Monogram’s classic P-47D has remained unchanged since it was first introduced in 1967. With a little work, it can still take a place of pride on the display shelf.

With the basic shape of the P-47 complete, it’s time for paint. The 56th Fighter Group began painting its fighters in camouflage colors in May 1944. Using existing Royal Air Force supplies, the unit began preparing for operations over France. Camouflage patterns were left up to the individual units, and a variety of styles resulted. The 61st Fighter Squadron Commander, Colonel Francis “Gabby” Gabreski, had many of his squadron’s fighters painted in what he called a “Luftwaffe” style. The more random and mottled paint scheme was similar to what they had seen on their German adversaries’ airplanes. Upper surfaces were medium sea gray and dark green, while the underside of the big fighter remained a natural metal. 

Gabreski’s Final Mount

Our model sports the markings of the P-47D flown by Colonel Gabreski on a July 20, 1944, ground-attack mission. During a strafing run at a Luftwaffe airfield, Gabreski made “one last pass” that was just low enough to clip the ground, damaging the fighter enough that he had to crash-land in a farmer’s field. Captured, he spent the rest of the war as a POW. 
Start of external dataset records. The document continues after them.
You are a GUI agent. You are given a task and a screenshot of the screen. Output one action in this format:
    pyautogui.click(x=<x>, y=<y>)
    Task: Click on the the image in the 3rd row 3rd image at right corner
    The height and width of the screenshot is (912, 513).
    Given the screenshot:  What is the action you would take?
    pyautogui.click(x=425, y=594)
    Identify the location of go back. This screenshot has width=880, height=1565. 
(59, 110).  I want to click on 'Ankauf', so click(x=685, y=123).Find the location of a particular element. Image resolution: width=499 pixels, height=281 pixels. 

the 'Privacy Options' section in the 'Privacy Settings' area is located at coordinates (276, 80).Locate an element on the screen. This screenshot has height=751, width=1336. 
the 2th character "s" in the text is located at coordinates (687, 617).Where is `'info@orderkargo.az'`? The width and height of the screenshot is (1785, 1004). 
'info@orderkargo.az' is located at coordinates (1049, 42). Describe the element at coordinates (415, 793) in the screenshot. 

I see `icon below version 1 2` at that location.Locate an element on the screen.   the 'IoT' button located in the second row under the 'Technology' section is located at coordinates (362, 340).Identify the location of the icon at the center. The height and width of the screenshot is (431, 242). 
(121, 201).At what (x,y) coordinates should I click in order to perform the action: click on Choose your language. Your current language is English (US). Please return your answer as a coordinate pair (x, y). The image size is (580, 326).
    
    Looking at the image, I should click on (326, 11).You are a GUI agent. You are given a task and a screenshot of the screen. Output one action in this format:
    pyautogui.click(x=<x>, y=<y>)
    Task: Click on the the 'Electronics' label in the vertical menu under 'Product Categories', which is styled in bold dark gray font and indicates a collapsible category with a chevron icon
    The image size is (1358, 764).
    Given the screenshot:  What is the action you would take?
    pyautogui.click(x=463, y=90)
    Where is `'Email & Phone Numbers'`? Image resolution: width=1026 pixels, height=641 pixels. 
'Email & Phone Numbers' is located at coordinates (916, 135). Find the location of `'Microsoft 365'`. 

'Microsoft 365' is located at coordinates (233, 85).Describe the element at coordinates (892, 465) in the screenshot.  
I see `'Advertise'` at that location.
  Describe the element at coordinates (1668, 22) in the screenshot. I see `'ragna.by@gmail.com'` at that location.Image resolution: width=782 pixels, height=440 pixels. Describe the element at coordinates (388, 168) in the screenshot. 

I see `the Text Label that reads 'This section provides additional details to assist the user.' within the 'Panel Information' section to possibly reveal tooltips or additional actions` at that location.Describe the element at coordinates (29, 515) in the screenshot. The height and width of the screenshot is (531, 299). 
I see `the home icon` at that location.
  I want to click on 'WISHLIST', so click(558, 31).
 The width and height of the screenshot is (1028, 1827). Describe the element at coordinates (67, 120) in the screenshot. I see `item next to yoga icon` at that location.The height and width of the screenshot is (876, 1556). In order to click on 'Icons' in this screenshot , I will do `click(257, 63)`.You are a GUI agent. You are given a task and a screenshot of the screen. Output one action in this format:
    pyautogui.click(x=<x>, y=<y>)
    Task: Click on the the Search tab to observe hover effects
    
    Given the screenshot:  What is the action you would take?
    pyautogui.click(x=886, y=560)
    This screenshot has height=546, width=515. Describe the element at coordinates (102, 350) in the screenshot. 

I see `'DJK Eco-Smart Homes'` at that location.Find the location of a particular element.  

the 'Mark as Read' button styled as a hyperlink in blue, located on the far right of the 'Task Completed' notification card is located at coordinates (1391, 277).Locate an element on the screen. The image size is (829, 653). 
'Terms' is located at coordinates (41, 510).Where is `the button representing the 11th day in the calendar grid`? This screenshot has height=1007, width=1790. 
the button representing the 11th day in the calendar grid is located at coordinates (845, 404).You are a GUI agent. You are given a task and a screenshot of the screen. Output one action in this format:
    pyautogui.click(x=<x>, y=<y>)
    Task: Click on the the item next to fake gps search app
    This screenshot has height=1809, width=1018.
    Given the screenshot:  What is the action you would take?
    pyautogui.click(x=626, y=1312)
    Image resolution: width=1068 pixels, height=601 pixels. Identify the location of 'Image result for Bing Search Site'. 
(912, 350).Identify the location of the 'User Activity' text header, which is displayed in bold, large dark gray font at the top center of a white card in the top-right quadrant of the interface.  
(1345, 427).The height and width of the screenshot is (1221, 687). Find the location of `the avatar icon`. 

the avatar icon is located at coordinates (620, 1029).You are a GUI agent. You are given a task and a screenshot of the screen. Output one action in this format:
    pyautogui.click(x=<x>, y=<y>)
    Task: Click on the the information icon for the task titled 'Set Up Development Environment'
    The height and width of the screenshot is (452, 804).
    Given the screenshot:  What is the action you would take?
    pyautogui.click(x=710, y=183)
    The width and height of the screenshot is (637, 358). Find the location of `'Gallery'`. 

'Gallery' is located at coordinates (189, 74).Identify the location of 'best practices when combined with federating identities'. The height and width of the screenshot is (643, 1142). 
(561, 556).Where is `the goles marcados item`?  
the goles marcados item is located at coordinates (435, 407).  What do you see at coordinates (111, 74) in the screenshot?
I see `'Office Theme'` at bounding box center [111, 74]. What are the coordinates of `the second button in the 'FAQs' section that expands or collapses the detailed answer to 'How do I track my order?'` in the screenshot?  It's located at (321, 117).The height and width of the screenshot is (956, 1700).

Gabreski”s P-47 Thunderbolt after its last landing with Luftwaffe officers on the wing, July 20, 1944. Gabreski was strafing targets over an enemy airfield when his low flying aircraft’s propeller struck the ground causing damage to the engine and resulting in the forced landing. (National Archives)

This version of Monogram’s classic came with a set of Gabby’s markings, but the decals were showing their age (the kit is 46 years old!). The better choice is an aftermarket set. Techmod, a specialty decal company from Poland, produces a number of well-researched markings sets for a number of famous Polish aces. Set 48006 has markings for Gabreski’s last mount. 

With the decals on the model, spray a coat of flat clear varnish and set it aside. Complete the landing gear and the specially designed 200-gallon external fuel tank. This larger oval-shaped tank gave the P-47 longer “legs” and still had adequate ground clearance.

Attach the landing gear, propeller and clear two-piece bubble canopy and Gabby’s P-47D “Jug” is ready for the display shelf.